__Task goal__
Every line with the string "This" should be copied from the data.

═════ Record extracts ═════

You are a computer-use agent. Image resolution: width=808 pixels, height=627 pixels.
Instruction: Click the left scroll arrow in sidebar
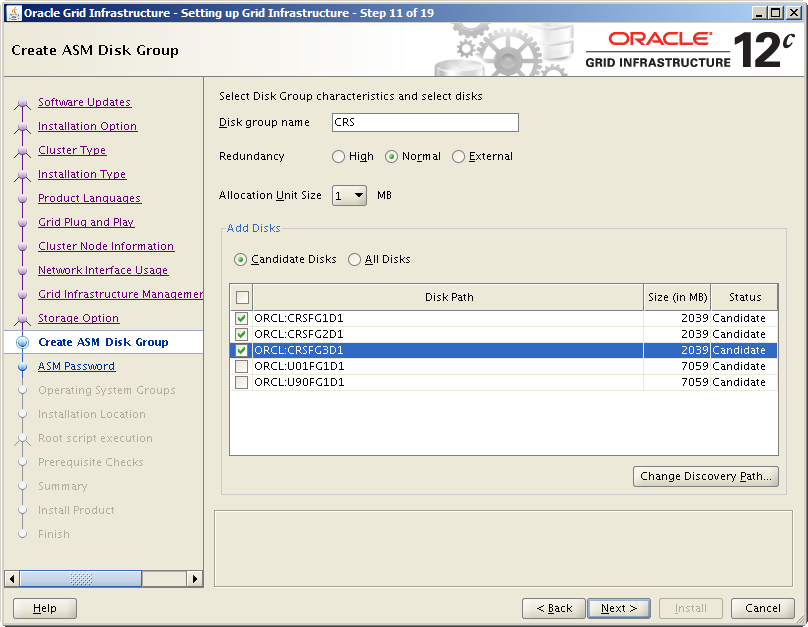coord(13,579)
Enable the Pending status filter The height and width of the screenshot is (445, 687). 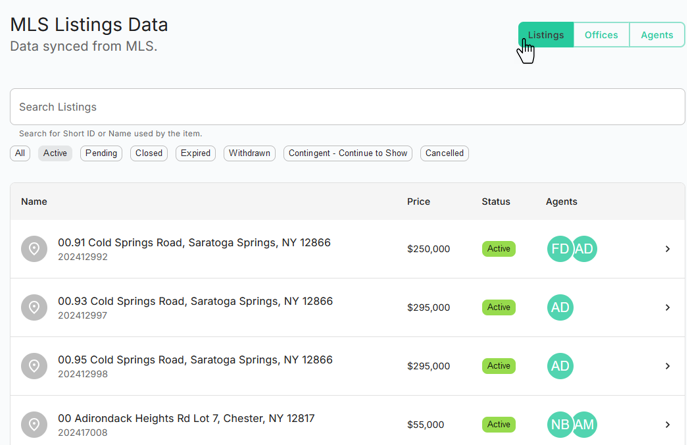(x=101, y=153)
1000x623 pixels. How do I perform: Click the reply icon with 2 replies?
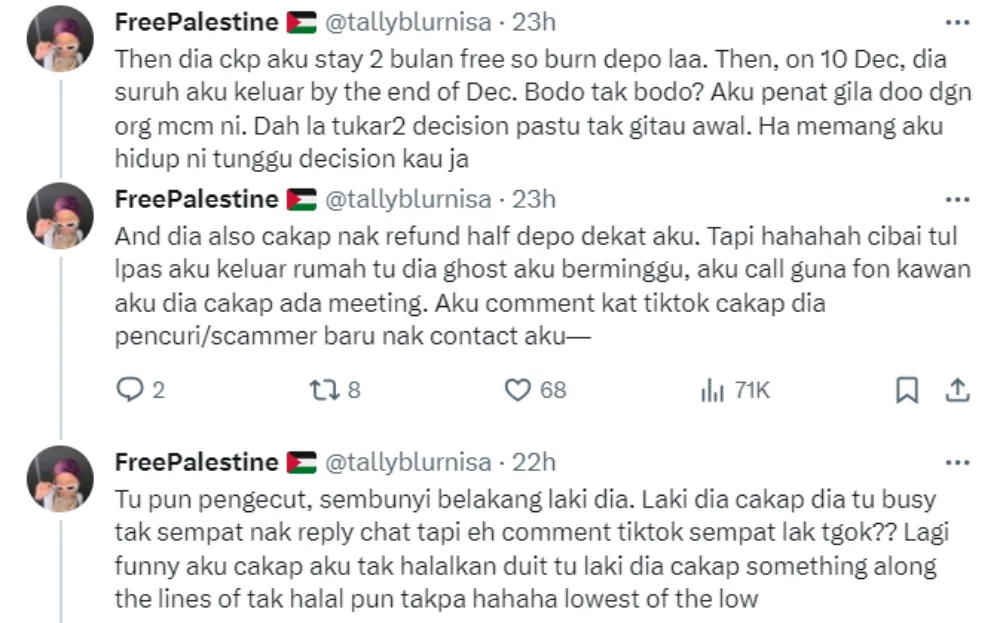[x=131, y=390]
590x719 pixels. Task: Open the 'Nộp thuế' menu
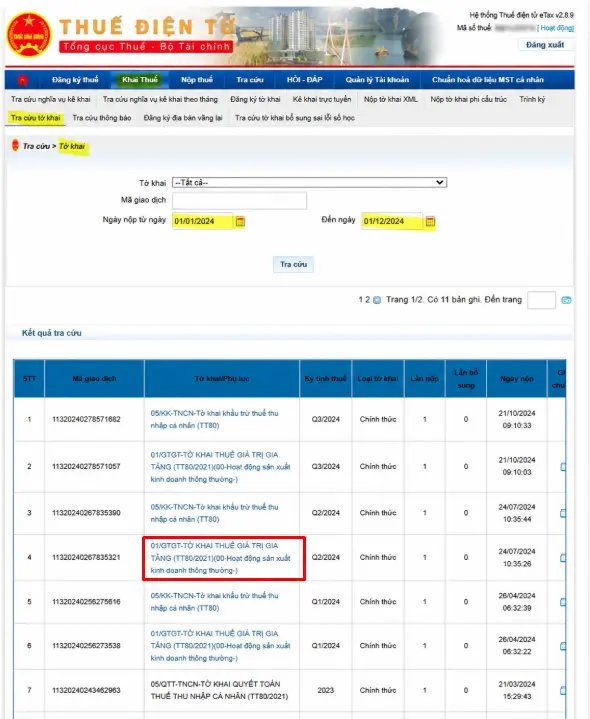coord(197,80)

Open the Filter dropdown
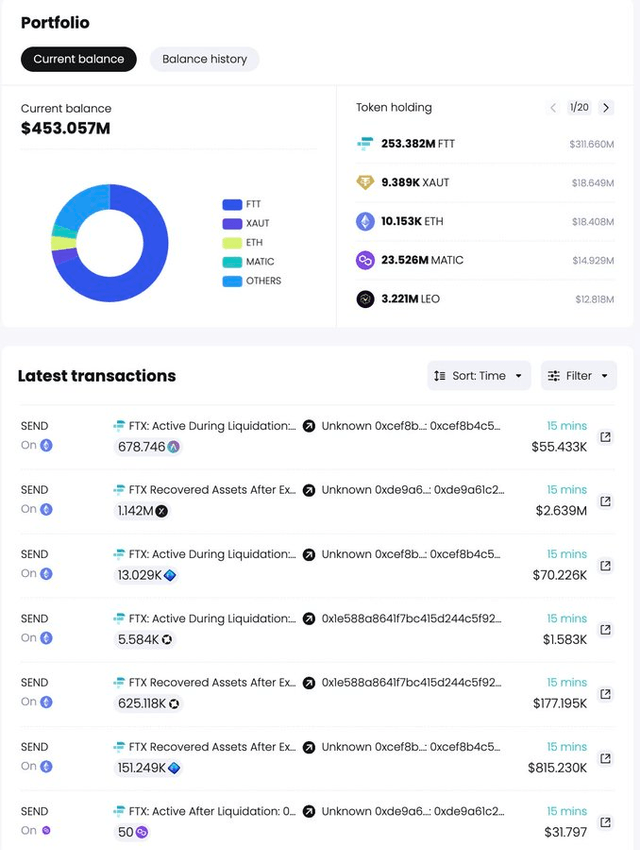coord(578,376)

═════
═════ Record extracts ═════

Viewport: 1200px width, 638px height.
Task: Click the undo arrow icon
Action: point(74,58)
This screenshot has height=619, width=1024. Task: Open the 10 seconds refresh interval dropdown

═════
═════ Record extracts ═════

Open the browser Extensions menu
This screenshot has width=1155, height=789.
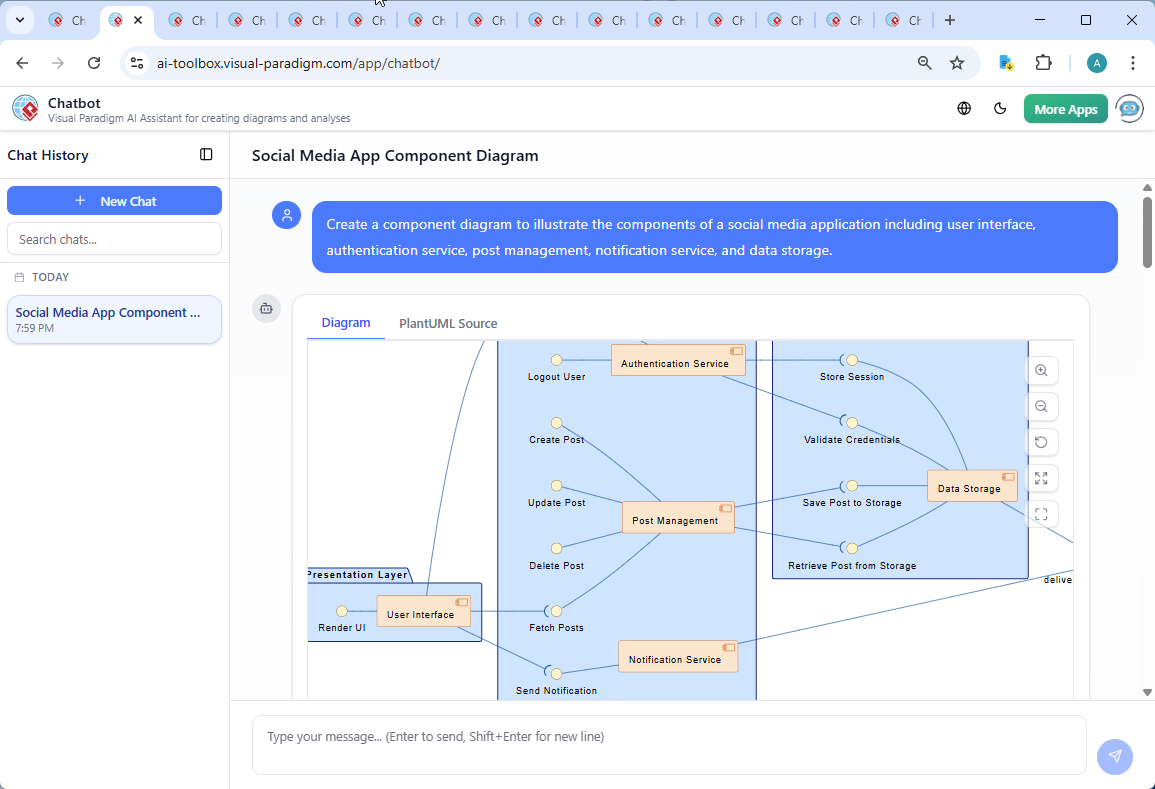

═════

__Answer section__
This screenshot has height=619, width=1024. Task: Open the 10 seconds refresh interval dropdown
This screenshot has width=1155, height=789.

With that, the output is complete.